Vienna suite multiband compressor here. 
I guess not everybody can master all aspects of a music production. 
Jay bacal uses the "impress your client" preset from Vienna suite and gets a great sound.


----------



## chimuelo (Dec 18, 2010)

Just in case you ever want to use AES/EBU hardware the TC Electronic C400XL is excellant. I just bought one to replace my aged Analog DBX-166 and Quad Gate.
Now I can send the triggered sounds and acoustic kicks in and out of the DAW's digitally live and even Sidechain them through the XLR /AES/EBU connectors simultaneously.
I especially like the transparency or colorizing options too.
It doesn't care about what OS or if its 32bit / 64bit either.
275 USD makes it a no brainer.
A nifty mix knob for parallel compression is the icing on the cake.

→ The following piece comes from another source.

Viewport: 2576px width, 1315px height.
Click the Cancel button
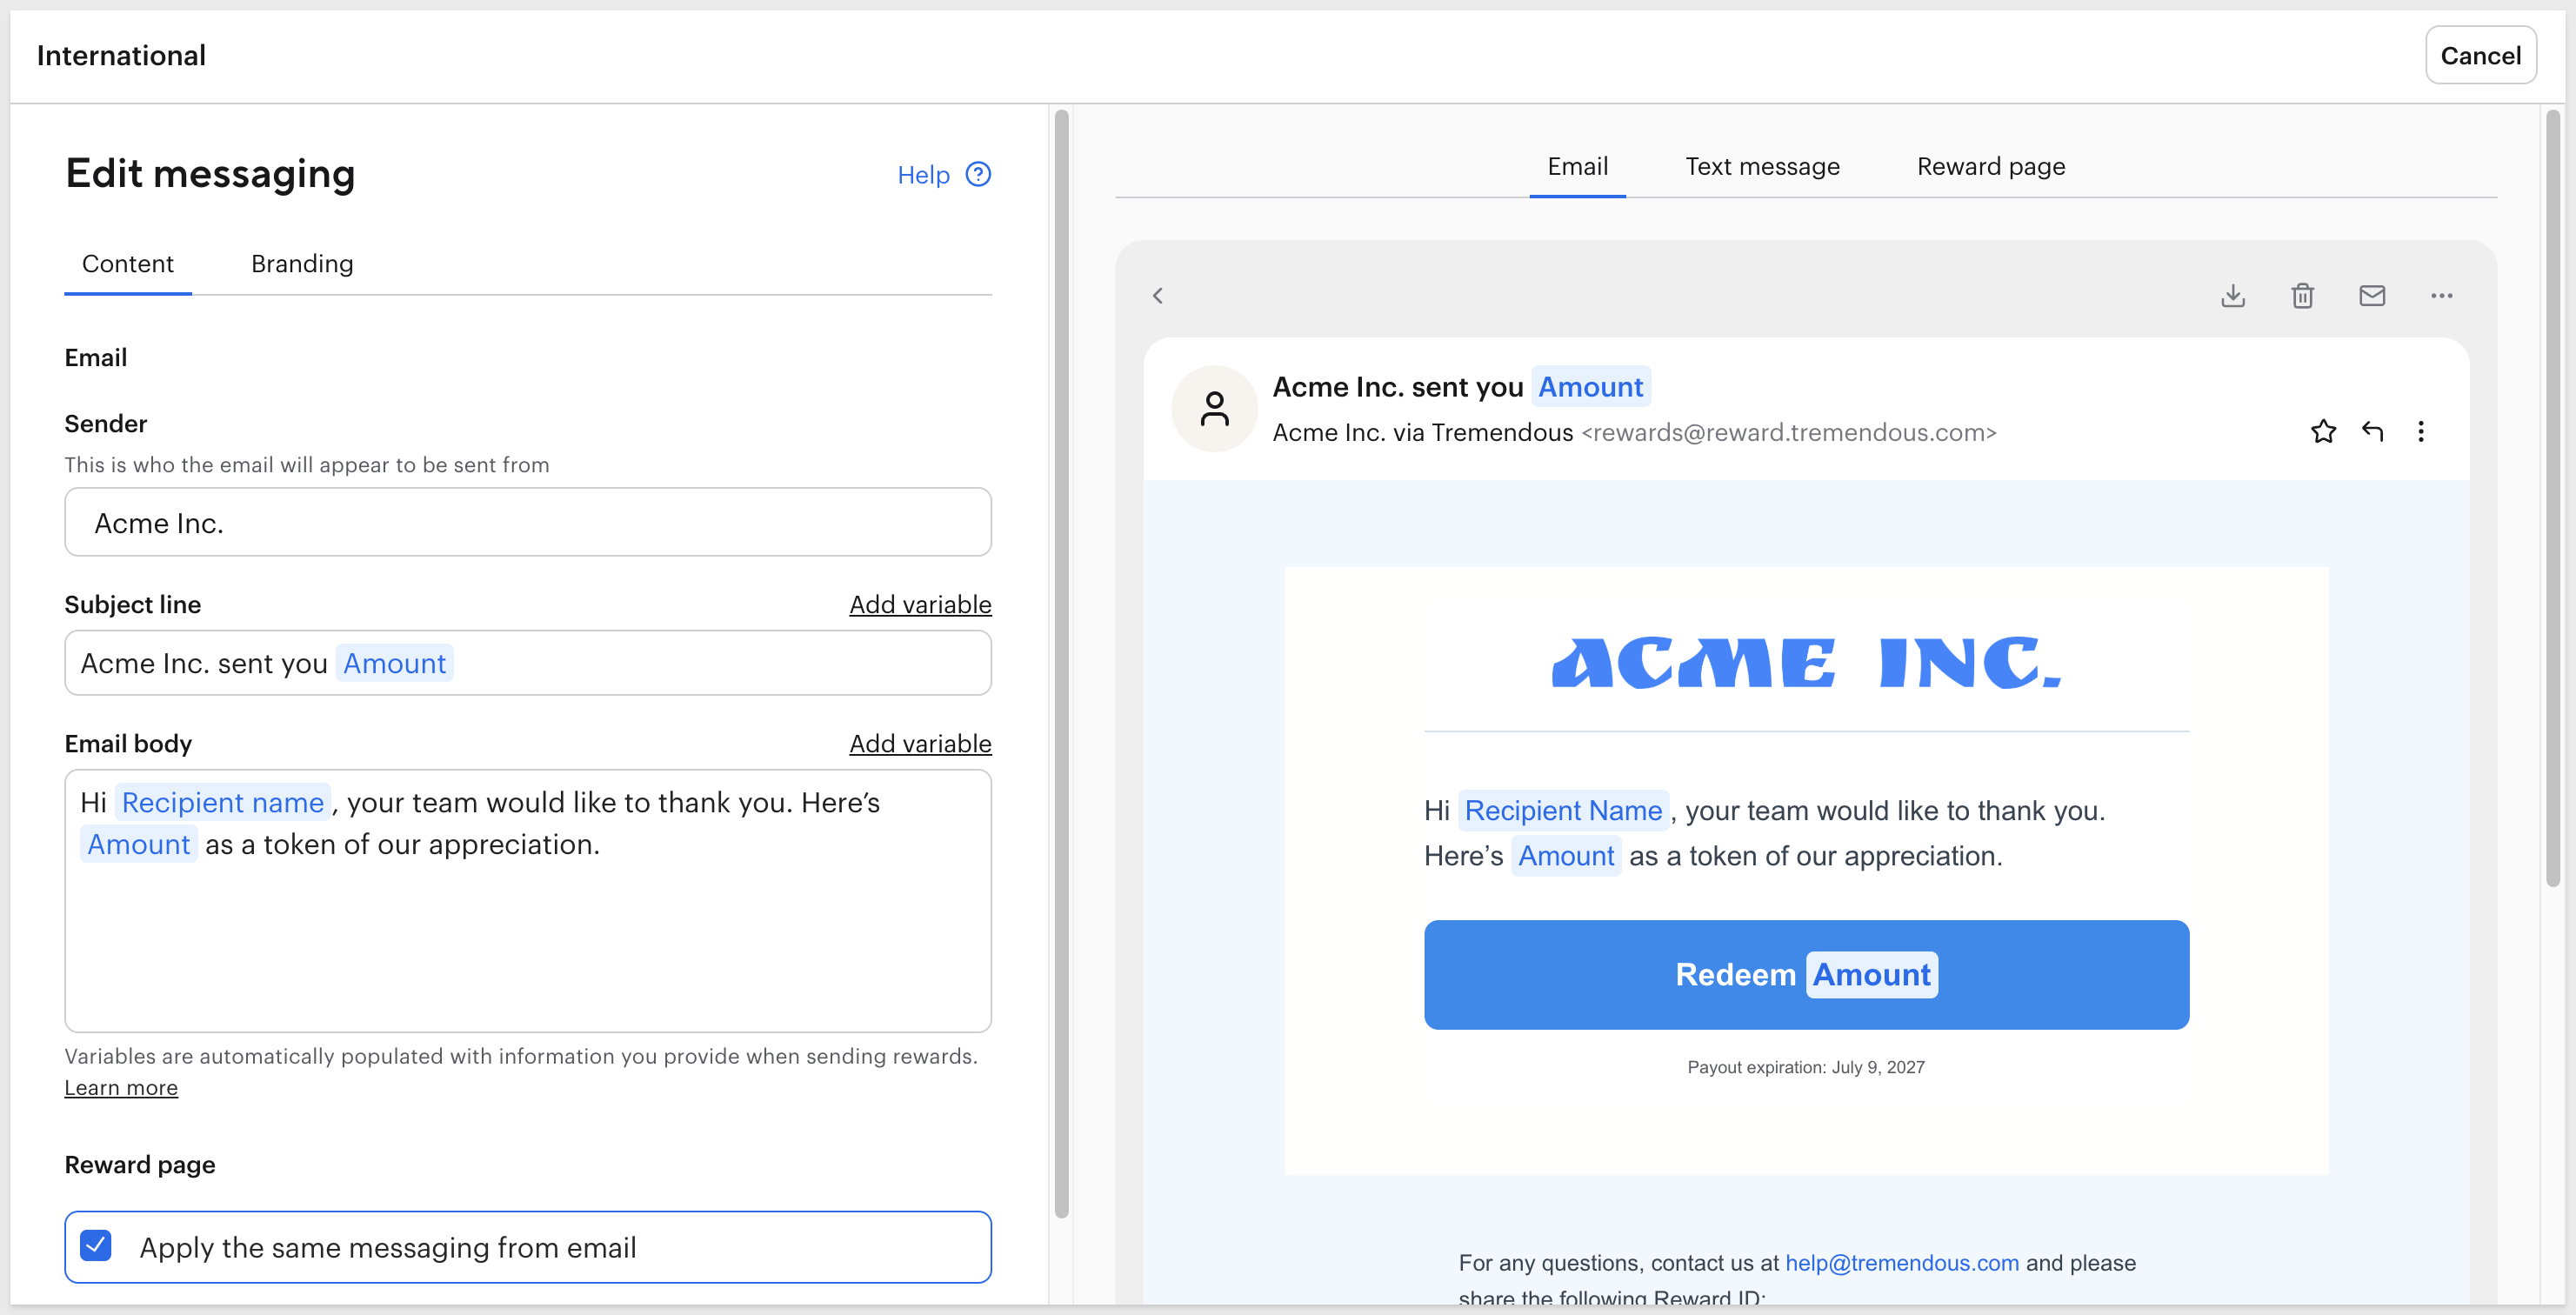2481,55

http://www.allprosound.com/catalog/prod ... C400XL.htm


----------



## germancomponist (Dec 18, 2010)

chimuelo @ Sat Dec 18 said:


> Just in case you ever want to use AES/EBU hardware the TC Electronic C400XL is excellant. I just bought one to replace my aged Analog DBX-166 and Quad Gate.
> Now I can send the triggered sounds and acoustic kicks in and out of the DAW's digitally live and even Sidechain them through the XLR /AES/EBU connectors simultaneously.
> I especially like the transparency or colorizing options too.
> It doesn't care about what OS or if its 32bit / 64bit either.
> ...



Can you use it also as an audio interface?


----------



## Rob Elliott (Dec 18, 2010)

I tend to follow Seinfeld's advice too often - 'figure what will kill you and then back it off JUST A LITTLE' :oops: 

MB for me is good but can suck the life/dynamics out of an orchestral mock up if I am not careful.

I also use the Vienna Suite one but back down the low/mid and high sliders a bit as they tend to be brought out too much in the final. Just my $0.02


----------



## Ashermusic (Dec 18, 2010)

I use the UAD Precision Multiband on certain mixes and it helps when it helps, does not when it does not.


----------



## Dietz (Dec 18, 2010)

Hi Richard,



rgames @ Sat Dec 18 said:


> [...]
> However, the multiband compressor seems like a really handy tool. It is for me, anyway. For example, when an orchestral track gets loud and borders on distortion, it's often only in one or two frequency bands (e.g. WW rips that lead into perc hits - lots of mid-highs on the hit). I use it for cases like that because I want some compression to reduce the level at that freq at point in the track but I don't want to reduce the level at that freq over the entire track.



You're absolutely right.




rgames @ Sat Dec 18 said:


> So, sure, I could automate an EQ and achieve the same sort of thing. But why not just use the plug-in and have it do the work for me?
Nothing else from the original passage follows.